Problem details
Could you set down exactly the lines in the records below between the line holding "Instruction: Select the" and the line holding "Viewport: 895px width, 504px height.", inclusive?

Stored data
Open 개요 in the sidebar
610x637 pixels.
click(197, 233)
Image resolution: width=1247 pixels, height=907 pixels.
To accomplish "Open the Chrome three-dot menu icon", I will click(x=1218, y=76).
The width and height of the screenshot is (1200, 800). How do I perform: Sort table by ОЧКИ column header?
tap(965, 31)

==

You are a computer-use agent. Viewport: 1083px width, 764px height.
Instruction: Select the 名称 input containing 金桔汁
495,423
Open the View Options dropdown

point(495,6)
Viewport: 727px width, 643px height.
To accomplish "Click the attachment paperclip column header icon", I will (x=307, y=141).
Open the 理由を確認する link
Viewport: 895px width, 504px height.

Result of this exercise
Instruction: Select the 名称 input containing 金桔汁
495,423
Open the View Options dropdown

point(495,6)
Viewport: 727px width, 643px height.
To accomplish "Click the attachment paperclip column header icon", I will (x=307, y=141).
Open the 理由を確認する link
Viewport: 895px width, 504px height.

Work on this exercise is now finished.